歳入は、市税が0・4%減の14億7405万円。不足分は貯金に当たる財政調整基金から10億7321万円を繰り入れるほか、市債を13億2040万円(12・6%増)発行する。令和2年度末の市債残高見込額は128億9908万円だが、国の交付税措置があるため、実質的な市債残高は約32億円を見込む。

歳出は、人件費、公債費、扶助費を合わせた義務的経費が15・1%増の63億2766万円で、48・5%を占める。

新規事業は、72事業で計7億1900万円を計上。主な事業は、防災行政無線をアナログ方式からデジタル方式に切り替えるため3億1490万円を計上した。

増加傾向にあるインバウンドの誘客推進のため、インバウンド受け入れ体制強化事業に447万円を計上。市内の飲食店や宿泊施設のメニューを英語表記にする。

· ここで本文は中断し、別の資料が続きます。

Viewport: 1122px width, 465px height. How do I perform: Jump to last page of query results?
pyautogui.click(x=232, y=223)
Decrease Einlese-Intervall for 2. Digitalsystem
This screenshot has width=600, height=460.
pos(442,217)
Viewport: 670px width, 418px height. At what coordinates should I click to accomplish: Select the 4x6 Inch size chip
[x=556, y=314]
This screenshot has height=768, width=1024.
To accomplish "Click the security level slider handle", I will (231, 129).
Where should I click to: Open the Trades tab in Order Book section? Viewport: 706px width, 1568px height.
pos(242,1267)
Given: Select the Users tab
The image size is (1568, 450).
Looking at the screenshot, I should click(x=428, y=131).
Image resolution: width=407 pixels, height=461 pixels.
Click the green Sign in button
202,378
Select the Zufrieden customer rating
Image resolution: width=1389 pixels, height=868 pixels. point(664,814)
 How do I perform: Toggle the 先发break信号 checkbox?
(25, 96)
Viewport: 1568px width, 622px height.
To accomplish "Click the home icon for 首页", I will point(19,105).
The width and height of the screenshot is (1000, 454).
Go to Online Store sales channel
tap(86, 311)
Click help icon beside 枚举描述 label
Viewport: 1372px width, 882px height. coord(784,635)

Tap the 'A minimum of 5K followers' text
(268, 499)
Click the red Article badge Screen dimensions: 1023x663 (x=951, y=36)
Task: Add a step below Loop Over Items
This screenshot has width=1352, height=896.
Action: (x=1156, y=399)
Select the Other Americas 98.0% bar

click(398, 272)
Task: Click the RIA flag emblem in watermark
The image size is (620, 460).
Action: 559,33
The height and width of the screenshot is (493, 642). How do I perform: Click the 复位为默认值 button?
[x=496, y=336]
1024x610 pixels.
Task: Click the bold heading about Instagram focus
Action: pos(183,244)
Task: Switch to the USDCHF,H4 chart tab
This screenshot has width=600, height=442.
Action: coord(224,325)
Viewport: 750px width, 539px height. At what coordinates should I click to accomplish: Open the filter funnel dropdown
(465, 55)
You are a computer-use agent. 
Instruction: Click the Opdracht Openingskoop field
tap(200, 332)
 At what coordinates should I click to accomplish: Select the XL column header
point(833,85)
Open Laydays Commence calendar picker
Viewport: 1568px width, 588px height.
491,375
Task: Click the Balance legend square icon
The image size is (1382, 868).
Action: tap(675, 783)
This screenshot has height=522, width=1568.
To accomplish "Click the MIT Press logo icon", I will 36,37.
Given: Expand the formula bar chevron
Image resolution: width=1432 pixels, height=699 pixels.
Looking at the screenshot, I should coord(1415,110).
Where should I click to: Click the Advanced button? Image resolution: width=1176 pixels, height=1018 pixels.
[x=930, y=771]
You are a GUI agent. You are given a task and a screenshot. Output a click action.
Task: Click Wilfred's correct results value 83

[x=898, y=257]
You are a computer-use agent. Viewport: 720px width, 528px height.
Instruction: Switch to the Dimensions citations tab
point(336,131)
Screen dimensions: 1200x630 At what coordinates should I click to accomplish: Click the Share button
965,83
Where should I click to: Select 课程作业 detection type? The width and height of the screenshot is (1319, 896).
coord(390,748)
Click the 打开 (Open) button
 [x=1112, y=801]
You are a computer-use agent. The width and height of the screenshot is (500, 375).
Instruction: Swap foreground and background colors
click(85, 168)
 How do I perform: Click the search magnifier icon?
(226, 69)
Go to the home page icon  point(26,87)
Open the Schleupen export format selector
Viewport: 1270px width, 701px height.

防災意識の向上につなげるため防災ハザードマップ作成事業に639万円を計上。市内全世帯に土砂災害と津波のハザードマップを配る。また国が指定した「水位周知河川」3河川と、井戸川の周辺地域に洪水のハザードマップを配る。

高齢者筋力向上トレーニング機器整備事業に250万円を計上。高齢者向けのトレーニング機器3台を、山崎運動公園健康増進ハウス(同市有馬町)に設置する。

河上市長は「市の実情を踏まえた、きめ細かな予算編成を心掛けた」と述べた。